# One ear noticeably larger than the other



## Anthony8858

OK, Kira wakes up this morning and her usual floppy ears are up. However, her right ear is SO much larger than her left.
At first, I thought I was seeing things, then my wife came downstairs and noticed it too.

I know the logical thing is not to worry, it'll correct itself.

Just curious, is this common?


----------



## Stosh

To be honest, I can't really remember if Stosh's ears were equal or not.


----------



## MaggieRoseLee

PICTURES!!!!! 

Is one leaning?


----------



## Anthony8858

One is slightly leaning. But on a few occasions, she tilted her head back far enough for both to be standing.
It was then, that I noticed the larger ear.
It's even shaped slightly different.


----------



## Jax08

Maybe she's right handed.


----------



## carmspack

by this picture it looks like the dog's left ear is lower set ?

sometimes a dog's skull develops at a different rate from right to left , at least the jaw and then you can get wrye mouth , which can self correct.

do a mirror test on the picture you sent. take a mirror and divide the face , the right side and reflection will give you a totally different picture than the left side and reflection.


----------



## msvette2u

Her head looks uneven unless that's just how the earsets make it look...and the fur...


----------



## carmspack

you can see it in the avatar as well.


----------



## Anthony8858

This is her three weeks ago today.

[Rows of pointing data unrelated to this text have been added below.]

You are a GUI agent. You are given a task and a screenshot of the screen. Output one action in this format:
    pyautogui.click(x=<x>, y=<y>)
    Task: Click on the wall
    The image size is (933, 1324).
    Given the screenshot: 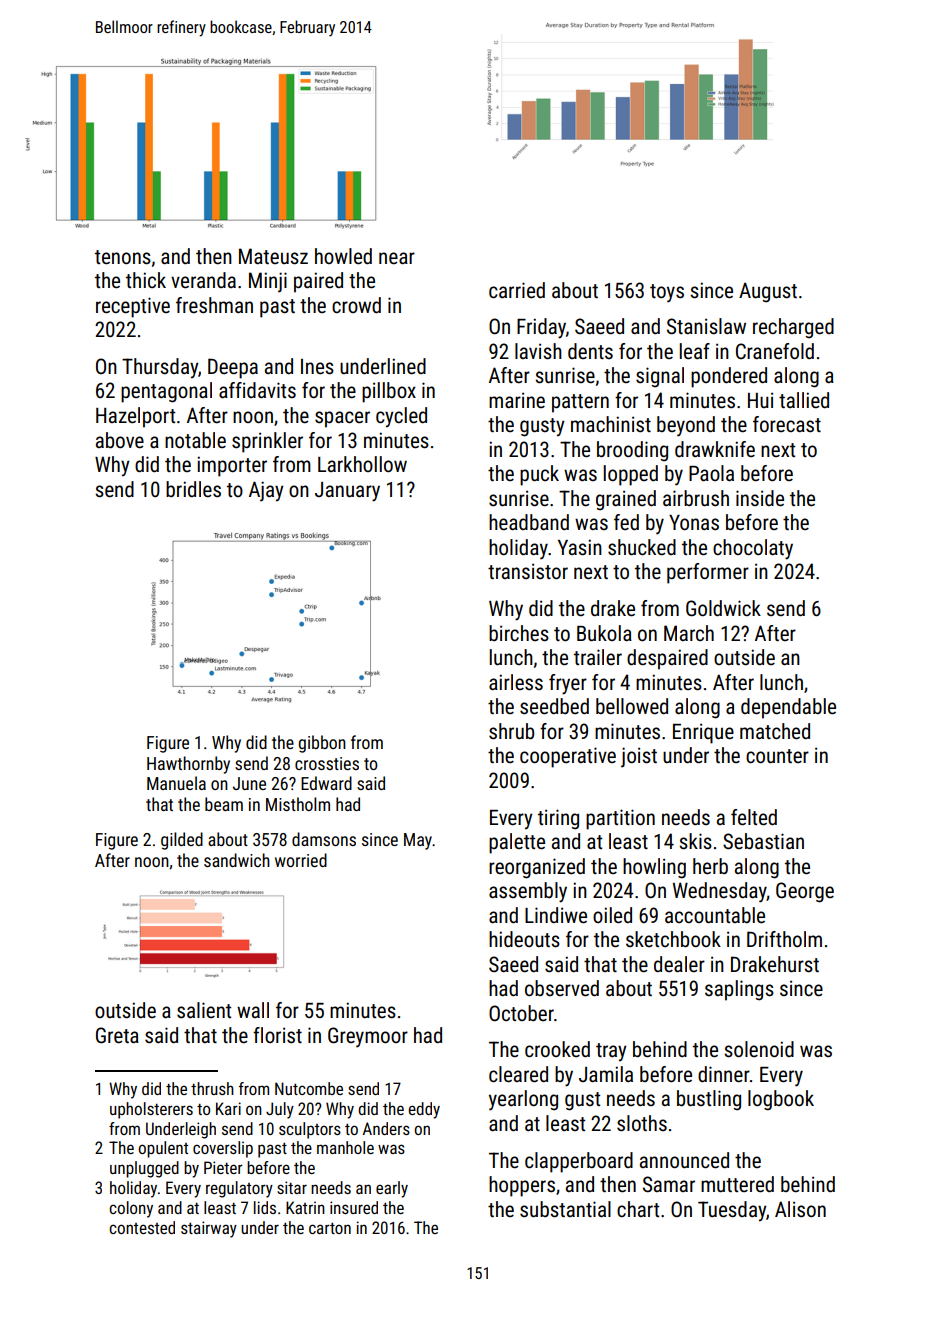 What is the action you would take?
    pyautogui.click(x=253, y=1010)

She's grown quite a bit, and her ears obviously flopped.

But as you can see, this wasn't an issue back then.


----------



## robinhuerta

I think that the "ear set" might be slightly off....but until your puppy actually passes through this phase, and the ears become erect.....you will not be able to evaluate the issue correctly. JMO


----------



## idahospud49

Glock's ears appear slightly different as well. His right ear still isn't standing fully straight up, but it looks like it may be shaped slightly differently. Mayybe it is their ear set? I don't know. Hopefully they will even out! Glock's crooked ear is pretty endearing, so if it doesn't it's just fine!


----------



## PaddyD

robinhuerta said:


> I think that the "ear set" might be slightly off....but until your puppy actually passes through this phase, and the ears become erect.....you will not be able to evaluate the issue correctly. JMO


I agree. Wait until she is at least one month older. I would bet her ears will be the same size.


----------



## Caledon

Megan, Dakota's right ear is similar to your dog's ear. Slighlty leaning over, lookes a little different that the other. I noticed it when she was about 6 months as her ears were not always upright then. Never did fully open up. Wished I had taped.

To the OP I agree that her ears are off and I think it is the set as well. Could you contact the breeder and ask their opinion. Maybe they can help you more.


----------



## NancyJ

Well, stand in the mirror. Is everything perfectly symetrical? Prolly not. Of course symmetry is how we judge beauty.


----------



## MaggieRoseLee

I think your pup will be just fine..... we all worry and obsess (sp?) and when they are in weird growth spurts/stages panic there is an ISSUE! 

To me, this picture shows your pup will be just fine when everything is done and finished at the same time. Beautiful puppy with a beautiful head!


----------



## Stella's Mom

MaggieRoseLee said:


> I think your pup will be just fine..... we all worry and obsess (sp?) and when they are in weird growth spurts/stages panic there is an ISSUE!
> 
> To me, this picture shows your pup will be just fine when everything is done and finished at the same time. Beautiful puppy with a beautiful head!


That puppy is just so freaking cute.


----------



## Anthony8858

Well..... Today's another day, and her ears look perfectly normal.
Maybe it was just the way the ear was flopping, or the way she was sleeping.
Camera angle, loose skin, who the heck knows.
We just know that she's beautiful, even if one of her ears, sits on her neck  Just kidding


----------



## cindy_s

Your puppy's ears look like they will be fine. PS. She's adorable! :wub:


----------